To investigate the functional implications of N-glycosylation on SLAMF7, the researchers used a small molecule inhibitor called N-linked glycosylation inhibitor-1 (NGI-1) to inhibit the activity of STT3A and reduce the glycosylation of SLAMF7. They observed that the inhibition of STT3A resulted in decreased glycosylation of SLAMF7, which in turn enhanced the affinity of antibodies towards SLAMF7 and promoted the phagocytosis (engulfment) of breast cancer cells by macrophages.

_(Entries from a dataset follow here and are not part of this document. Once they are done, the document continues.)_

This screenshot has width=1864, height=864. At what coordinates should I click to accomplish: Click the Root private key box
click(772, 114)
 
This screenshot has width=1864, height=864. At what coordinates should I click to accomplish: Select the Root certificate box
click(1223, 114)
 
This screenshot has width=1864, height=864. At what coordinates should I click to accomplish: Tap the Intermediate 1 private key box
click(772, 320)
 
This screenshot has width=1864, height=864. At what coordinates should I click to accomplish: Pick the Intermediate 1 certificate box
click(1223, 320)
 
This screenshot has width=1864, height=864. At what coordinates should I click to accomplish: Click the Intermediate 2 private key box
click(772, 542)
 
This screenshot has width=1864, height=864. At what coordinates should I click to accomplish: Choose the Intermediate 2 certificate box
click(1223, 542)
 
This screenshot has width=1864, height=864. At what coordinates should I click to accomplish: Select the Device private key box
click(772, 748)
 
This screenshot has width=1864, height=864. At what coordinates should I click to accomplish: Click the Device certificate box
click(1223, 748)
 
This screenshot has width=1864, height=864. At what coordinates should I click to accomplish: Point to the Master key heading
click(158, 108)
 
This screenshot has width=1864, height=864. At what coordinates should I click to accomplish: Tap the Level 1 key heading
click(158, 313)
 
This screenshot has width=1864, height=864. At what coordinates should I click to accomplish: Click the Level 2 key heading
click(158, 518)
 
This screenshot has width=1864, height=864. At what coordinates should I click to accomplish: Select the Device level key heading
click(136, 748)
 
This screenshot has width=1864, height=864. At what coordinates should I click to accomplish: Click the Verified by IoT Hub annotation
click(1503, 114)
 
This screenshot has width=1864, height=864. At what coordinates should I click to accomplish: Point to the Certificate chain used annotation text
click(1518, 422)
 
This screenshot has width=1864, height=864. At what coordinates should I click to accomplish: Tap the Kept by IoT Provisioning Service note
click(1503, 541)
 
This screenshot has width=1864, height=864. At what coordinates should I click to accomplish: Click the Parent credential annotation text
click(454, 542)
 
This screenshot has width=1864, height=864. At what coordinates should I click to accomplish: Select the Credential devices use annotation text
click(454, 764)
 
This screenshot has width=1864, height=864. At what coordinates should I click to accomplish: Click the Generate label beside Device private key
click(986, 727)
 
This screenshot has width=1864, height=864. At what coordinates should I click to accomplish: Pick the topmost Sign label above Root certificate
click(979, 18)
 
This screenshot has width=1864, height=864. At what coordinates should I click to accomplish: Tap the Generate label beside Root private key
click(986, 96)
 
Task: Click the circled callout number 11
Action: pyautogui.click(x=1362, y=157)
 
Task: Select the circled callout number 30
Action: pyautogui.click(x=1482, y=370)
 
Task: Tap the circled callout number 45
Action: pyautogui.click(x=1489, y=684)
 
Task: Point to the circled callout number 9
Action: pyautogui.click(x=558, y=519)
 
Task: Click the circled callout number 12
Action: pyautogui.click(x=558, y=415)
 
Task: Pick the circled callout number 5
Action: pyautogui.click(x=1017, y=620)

To specifically target the deglycosylation of SLAMF7 and enhance the response of immunotherapeutic agents, the researchers developed an antibody-drug conjugate (ADC). They coupled the anti-SLAMF7 antibody with NGI-1, the glycosylation inhibitor, in the ADC. This approach aimed to deliver NGI-1 directly to SLAMF7-expressing breast cancer cells, promoting deglycosylation and enhancing antibody recognition. Consequently, the enhanced antibody recognition facilitated macrophage engulfment of breast cancer cells.

Overall, this study suggests that deglycosylation of SLAMF7 using an ADC approach could be a potential strategy to enhance the response of immunotherapeutic agents in breast cancer treatment. By reducing the shielding effect of N-linked glycans, the antibodies can better recognize SLAMF7-expressing tumor cells, leading to increased phagocytosis and potentially improving the effectiveness of immunotherapy.